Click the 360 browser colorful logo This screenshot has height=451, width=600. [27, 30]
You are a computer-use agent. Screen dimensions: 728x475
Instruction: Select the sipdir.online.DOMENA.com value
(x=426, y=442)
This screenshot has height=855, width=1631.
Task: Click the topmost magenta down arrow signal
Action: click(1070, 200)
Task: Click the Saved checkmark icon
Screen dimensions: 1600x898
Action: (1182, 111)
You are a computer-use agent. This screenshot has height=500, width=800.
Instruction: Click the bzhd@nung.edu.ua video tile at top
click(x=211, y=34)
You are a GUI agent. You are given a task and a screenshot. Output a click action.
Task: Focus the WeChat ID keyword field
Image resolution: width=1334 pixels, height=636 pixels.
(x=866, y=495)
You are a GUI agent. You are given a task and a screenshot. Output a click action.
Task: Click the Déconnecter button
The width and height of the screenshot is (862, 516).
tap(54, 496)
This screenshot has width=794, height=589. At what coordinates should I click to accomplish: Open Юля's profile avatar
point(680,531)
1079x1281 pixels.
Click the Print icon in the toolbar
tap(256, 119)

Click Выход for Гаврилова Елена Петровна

#### INSTRUCTIONS FOR THE TASK
Once you reach the line containing "1079x1281 pixels.", transcribe it and each line after it through the end of the material, exactly and with nothing added.

#### WRITTEN ANSWER
1079x1281 pixels.
Click the Print icon in the toolbar
tap(256, 119)

Click Выход for Гаврилова Елена Петровна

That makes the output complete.